Труп фельдшера плашмя уложили на двуколку, и вахмистр, сняв с него санитарную сумку, браунинг в кожаной кобуре и передавая то и другое Наде, сказал:
— Все… царство ему небесное. Нет лекаря… Надевай и садись вон на энтого коня, вон, что топчется. Это его конь, упокойника.
Сказал, отвернулся и по-медвежьи зашагал к лошадям, вырывавшим у коновода поводья. Сознание у Нади работало плохо, и она смутно представляла, для чего ей, собственно, надо садиться на коня и что ей надо делать. Но, подчиняясь приказанию начальника, она прицепила к поясу револьвер, с которым еще не умела обращаться, перекинула через плечо сумку и, подбежав к беспокойному, неказистому с виду, но туго подобранному и крепкому в поставе маштачку, впрыгнула в седло. В волнении она забыла осмотреть и перетянуть стремена — фельдшер был повыше нее ростом — но маштачок, влекомый стадным инстинктом, уже мчал ее вслед за вахмистром и казаками к сотне.

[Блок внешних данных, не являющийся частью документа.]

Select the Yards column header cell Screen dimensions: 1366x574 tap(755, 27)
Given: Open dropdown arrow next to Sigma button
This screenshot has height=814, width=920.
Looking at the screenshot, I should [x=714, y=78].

Зона дальнего огня противника миновала, и сотни, подравнивая уже потрепанные немножко ряды и давая лошадям передохнуть, перешли на шаг. Снаряды ураганили теперь и месили землю несколько левее. Там, в кустах, маскировались русские гаубицы, и с холма казакам видно было, как они, дружно горланя, размеренно и почти одновременно выплескивали волны бледного с краснинкой света. Изредка над головами все еще погромыхивала шрапнель, злобно визжали осколки и в смрадной безветренной вышине, не та́я, плавали сивые круги разрывов. А впереди, за перелеском, все пуще лютовали трехдюймовые орудия, свои и вражеские, закатывались в истерике пулеметы, и в короткие, редкие паузы слышалась ружейная трескотня. До позиций оставалось верст шесть-семь.